선택 발췌문:

In [1]:
import pandas as pd
import warnings

# 모든 경고 메시지 무시
warnings.filterwarnings("ignore")

In [2]:
# 라벨 분포 확인용
def print_label_count(df):
    print(len(df))
    df["label_int"] = pd.cut(
        df["label"],
        bins=[x for x in range(6)],
        labels=[x for x in range(5)],
        right=False,
    )
    print(df.groupby("label_int")["id"].count())

In [3]:
from hanspell import passportKey, spell_checker
# passportKey 설정
passportKey.init()

In [5]:
sent = "맞춤법 틀리면 외 않되? 쓰고싶은대로쓰면돼지 되지야 "
spelled_sent = spell_checker.check(sent)

hanspell_sent = spelled_sent.checked
print(hanspell_sent)

맞춤법 틀리면 왜 안돼? 쓰고 싶은 대로 쓰면 되지 돼지야 


In [3]:
import pykospacing


# 띄어쓰기 교정
def spacing_text(df):
    spacing = pykospacing.Spacing()
    df["sentence_1"] = df["sentence_1"].map(spacing)
    df["sentence_2"] = df["sentence_2"].map(spacing)
    return df


# Speicial 토큰 처리
def replace_person_token(df):
    df["sentence_1"] = df["sentence_1"].str.replace("<PERSON>", "궯궯궯")
    df["sentence_2"] = df["sentence_2"].str.replace("<PERSON>", "궯궯궯")
    return df 


def recover_person_token(df):
    df["sentence_1"] = df["sentence_1"].str.replace("궯궯궯", "<PERSON>")
    df["sentence_2"] = df["sentence_2"].str.replace("궯궯궯", "<PERSON>")
    return df

In [4]:
# swap data
def agument_with_swap(df):
    df_swaped = df.rename(
        columns={"sentence_1": "sentence_2", "sentence_2": "sentence_1"}
    )
    return pd.concat([df, df_swaped])

In [5]:
# 데이터 증강
import random
import pickle
import re

wordnet = {}
with open("./wordnet.pickle", "rb") as f:
    wordnet = pickle.load(f)


# 한글만 남기고 나머지는 삭제
def get_only_hangul(line):
    parseText = re.compile("/ ^[ㄱ-ㅎㅏ-ㅣ가-힣]*$/").sub("", line)

    return parseText


########################################################################
# Synonym replacement
# Replace n words in the sentence with synonyms from wordnet
########################################################################
def synonym_replacement(words, n):
    new_words = words.copy()
    random_word_list = list(set([word for word in words]))

저장된 기록:
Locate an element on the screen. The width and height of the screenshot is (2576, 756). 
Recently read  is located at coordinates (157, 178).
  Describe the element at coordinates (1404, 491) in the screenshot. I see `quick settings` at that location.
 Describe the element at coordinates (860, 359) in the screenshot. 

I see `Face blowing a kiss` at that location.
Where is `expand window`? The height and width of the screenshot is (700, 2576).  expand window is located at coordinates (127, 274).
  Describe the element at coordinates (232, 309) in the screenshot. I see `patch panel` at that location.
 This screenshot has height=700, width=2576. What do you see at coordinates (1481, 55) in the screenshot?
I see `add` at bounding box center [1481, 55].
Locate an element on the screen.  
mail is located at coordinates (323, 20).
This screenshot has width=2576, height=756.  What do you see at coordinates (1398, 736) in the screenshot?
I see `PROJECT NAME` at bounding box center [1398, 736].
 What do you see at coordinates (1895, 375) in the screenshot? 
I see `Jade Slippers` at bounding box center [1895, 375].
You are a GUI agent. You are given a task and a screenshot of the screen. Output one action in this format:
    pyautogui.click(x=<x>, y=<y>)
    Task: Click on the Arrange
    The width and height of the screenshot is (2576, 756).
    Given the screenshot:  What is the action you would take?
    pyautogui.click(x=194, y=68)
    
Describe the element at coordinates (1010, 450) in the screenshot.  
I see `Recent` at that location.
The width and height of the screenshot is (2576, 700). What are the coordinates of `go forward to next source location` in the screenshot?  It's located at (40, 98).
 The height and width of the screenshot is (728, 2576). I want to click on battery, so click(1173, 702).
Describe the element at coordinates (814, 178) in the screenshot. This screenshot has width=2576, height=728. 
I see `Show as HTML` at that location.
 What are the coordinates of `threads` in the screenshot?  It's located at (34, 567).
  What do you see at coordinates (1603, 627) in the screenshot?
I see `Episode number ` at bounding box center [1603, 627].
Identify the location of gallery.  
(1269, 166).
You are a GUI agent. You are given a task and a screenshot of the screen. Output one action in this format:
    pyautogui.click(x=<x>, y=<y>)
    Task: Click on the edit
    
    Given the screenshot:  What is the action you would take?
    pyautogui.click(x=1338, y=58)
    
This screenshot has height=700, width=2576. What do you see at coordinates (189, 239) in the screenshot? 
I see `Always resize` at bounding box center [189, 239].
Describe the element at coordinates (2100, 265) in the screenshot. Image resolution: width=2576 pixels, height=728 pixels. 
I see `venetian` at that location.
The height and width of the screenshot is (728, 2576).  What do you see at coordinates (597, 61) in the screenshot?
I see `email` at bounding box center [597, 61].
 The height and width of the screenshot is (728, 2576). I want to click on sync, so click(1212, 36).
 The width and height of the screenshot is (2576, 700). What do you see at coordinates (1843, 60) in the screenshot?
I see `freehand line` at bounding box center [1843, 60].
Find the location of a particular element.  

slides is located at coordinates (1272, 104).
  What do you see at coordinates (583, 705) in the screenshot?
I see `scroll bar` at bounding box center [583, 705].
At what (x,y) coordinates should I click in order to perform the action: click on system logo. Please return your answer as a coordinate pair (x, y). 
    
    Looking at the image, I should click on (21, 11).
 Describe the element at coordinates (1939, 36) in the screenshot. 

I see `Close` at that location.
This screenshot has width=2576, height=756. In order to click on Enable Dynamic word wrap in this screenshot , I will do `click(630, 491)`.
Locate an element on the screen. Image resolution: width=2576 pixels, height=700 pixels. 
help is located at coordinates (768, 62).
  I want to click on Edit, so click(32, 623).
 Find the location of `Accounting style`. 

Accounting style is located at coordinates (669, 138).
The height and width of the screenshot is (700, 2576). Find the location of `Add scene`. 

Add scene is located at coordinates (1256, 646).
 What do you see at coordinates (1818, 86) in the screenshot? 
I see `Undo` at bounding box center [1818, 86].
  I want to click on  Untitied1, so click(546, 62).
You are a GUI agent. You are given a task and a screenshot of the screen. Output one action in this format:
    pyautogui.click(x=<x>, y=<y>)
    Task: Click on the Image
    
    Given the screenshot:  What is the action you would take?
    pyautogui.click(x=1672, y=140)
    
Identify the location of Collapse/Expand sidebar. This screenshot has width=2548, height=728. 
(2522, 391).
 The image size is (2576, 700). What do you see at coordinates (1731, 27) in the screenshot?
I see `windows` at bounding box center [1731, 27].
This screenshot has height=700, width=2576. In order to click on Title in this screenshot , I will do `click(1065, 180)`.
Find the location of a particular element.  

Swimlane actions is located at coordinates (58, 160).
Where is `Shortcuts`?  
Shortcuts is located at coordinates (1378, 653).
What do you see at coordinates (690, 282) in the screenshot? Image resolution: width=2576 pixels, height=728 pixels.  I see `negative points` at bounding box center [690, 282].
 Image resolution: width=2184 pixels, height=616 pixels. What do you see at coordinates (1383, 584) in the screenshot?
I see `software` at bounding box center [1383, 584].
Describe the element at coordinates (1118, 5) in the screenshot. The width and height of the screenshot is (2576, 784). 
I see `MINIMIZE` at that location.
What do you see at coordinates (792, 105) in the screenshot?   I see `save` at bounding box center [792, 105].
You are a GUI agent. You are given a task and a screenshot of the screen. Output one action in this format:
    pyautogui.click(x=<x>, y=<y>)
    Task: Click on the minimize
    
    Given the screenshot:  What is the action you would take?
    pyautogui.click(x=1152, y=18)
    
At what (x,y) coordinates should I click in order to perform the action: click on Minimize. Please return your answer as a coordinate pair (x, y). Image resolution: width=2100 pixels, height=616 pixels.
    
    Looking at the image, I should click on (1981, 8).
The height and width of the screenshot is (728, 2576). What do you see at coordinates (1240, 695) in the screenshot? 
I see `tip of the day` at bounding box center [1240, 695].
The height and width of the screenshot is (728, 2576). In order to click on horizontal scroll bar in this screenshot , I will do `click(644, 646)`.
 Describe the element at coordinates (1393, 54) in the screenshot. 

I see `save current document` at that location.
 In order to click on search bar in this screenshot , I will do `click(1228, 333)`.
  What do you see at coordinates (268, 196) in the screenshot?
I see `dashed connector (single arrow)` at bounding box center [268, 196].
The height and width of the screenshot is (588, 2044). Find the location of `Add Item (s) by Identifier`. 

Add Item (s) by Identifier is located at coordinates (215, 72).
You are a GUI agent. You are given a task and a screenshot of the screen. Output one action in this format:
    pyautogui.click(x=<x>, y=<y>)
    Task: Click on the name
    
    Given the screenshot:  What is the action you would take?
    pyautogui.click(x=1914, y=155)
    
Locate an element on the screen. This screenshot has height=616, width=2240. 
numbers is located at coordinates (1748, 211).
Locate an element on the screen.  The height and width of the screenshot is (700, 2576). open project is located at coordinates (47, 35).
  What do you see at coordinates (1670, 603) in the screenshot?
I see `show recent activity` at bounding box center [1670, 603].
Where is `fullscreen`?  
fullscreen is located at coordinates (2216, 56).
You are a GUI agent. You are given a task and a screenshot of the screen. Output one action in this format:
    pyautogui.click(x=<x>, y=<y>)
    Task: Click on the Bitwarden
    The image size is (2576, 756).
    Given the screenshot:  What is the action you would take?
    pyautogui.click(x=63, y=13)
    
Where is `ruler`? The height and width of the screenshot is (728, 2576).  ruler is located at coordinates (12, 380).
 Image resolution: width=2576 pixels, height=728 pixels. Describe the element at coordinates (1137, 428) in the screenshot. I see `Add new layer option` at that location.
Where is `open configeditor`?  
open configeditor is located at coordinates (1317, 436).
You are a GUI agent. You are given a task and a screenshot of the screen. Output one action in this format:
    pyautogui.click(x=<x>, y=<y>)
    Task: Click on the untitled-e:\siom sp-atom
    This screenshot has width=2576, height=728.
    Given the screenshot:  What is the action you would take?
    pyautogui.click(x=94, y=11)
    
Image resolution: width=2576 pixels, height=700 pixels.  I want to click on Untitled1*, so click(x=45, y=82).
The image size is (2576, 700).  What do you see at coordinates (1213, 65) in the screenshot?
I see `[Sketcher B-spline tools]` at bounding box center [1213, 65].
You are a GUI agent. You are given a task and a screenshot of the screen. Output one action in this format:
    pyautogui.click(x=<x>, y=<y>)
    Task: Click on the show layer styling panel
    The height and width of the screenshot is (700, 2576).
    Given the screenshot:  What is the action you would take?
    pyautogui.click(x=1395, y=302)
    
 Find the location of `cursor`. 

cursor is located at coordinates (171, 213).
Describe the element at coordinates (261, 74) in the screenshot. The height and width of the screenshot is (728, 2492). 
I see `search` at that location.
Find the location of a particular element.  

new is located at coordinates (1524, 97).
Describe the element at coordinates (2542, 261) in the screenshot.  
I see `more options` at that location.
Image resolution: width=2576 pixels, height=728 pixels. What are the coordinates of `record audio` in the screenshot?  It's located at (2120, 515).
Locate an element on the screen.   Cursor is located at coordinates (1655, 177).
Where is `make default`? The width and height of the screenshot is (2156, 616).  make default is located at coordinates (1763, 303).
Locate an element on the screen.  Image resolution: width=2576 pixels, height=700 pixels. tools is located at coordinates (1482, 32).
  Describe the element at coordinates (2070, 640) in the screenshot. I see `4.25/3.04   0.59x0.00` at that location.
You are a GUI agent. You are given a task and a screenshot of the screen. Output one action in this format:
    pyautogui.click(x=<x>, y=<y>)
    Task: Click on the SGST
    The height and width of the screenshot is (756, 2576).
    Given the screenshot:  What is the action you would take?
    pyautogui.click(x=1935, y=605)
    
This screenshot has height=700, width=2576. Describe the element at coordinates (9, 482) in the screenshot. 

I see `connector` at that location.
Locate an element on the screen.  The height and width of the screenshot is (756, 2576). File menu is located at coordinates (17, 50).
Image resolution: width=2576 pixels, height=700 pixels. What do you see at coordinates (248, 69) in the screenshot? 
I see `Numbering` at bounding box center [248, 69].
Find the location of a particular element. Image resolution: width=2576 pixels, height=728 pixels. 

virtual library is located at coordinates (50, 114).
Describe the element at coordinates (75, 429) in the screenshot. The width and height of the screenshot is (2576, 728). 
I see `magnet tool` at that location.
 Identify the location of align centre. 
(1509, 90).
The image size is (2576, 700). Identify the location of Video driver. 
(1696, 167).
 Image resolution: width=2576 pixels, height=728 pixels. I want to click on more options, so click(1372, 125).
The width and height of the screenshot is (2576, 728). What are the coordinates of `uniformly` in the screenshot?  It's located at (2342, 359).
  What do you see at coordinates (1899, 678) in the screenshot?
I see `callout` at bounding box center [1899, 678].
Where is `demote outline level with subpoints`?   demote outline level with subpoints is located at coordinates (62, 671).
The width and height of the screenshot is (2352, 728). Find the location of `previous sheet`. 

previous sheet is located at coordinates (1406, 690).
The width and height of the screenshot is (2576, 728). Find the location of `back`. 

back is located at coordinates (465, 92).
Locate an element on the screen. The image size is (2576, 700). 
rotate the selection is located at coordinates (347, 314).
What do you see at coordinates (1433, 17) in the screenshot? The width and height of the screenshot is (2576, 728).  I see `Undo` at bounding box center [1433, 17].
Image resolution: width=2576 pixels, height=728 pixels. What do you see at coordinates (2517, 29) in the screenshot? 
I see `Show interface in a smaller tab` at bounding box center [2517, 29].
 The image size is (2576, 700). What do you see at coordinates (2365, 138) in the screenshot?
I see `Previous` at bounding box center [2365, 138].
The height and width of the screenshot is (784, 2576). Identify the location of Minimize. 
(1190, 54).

과제 구성:
• a. 기록에서 "coordinates (1655, 177)." 부분이 있는 줄부터 "Image resolution: width=2576 pixels, height=728 pixels. I" 부분이 있는 줄까지, 양 끝 줄을 포함해 그대로 옮겨 적으세요.
• b. 한국어 문장 전처리 코드를 마지막 줄 다음부터 이어서 작성하세요.
이 기록은 한국어 문장 전처리 코드와 무관합니다.

정답 순서:
• a.
Locate an element on the screen.   Cursor is located at coordinates (1655, 177).
Where is `make default`? The width and height of the screenshot is (2156, 616).  make default is located at coordinates (1763, 303).
Locate an element on the screen.  Image resolution: width=2576 pixels, height=700 pixels. tools is located at coordinates (1482, 32).
  Describe the element at coordinates (2070, 640) in the screenshot. I see `4.25/3.04   0.59x0.00` at that location.
You are a GUI agent. You are given a task and a screenshot of the screen. Output one action in this format:
    pyautogui.click(x=<x>, y=<y>)
    Task: Click on the SGST
    The height and width of the screenshot is (756, 2576).
    Given the screenshot:  What is the action you would take?
    pyautogui.click(x=1935, y=605)
    
This screenshot has height=700, width=2576. Describe the element at coordinates (9, 482) in the screenshot. 

I see `connector` at that location.
Locate an element on the screen.  The height and width of the screenshot is (756, 2576). File menu is located at coordinates (17, 50).
Image resolution: width=2576 pixels, height=700 pixels. What do you see at coordinates (248, 69) in the screenshot? 
I see `Numbering` at bounding box center [248, 69].
Find the location of a particular element. Image resolution: width=2576 pixels, height=728 pixels. 

virtual library is located at coordinates (50, 114).
Describe the element at coordinates (75, 429) in the screenshot. The width and height of the screenshot is (2576, 728). 
I see `magnet tool` at that location.
 Identify the location of align centre. 
(1509, 90).
The image size is (2576, 700). Identify the location of Video driver. 
(1696, 167).
 Image resolution: width=2576 pixels, height=728 pixels. I want to click on more options, so click(1372, 125).

• b.
    random.shuffle(random_word_list)
    num_replaced = 0
    for random_word in random_word_list:
        synonyms = get_synonyms(random_word)
        if len(synonyms) >= 1:
            synonym = random.choice(list(synonyms))
            new_words = [synonym if word == random_word else word for word in new_words]
            num_replaced += 1
        if num_replaced >= n:
            break

    if len(new_words) != 0:
        sentence = " ".join(new_words)
        new_words = sentence.split(" ")

    else:
        new_words = ""

    return new_words


def get_synonyms(word):
    synomyms = []

    try:
        for syn in wordnet[word]:
            for s in syn:
                synomyms.append(s)
    except:
        pass

    return synomyms


########################################################################
# Random deletion
# Randomly delete words from the sentence with probability p
########################################################################
def random_deletion(words, p):
    if len(words) == 1:
        return words

    new_words = []
    for word in words:
        r = random.uniform(0, 1)
        if r > p:
            new_words.append(word)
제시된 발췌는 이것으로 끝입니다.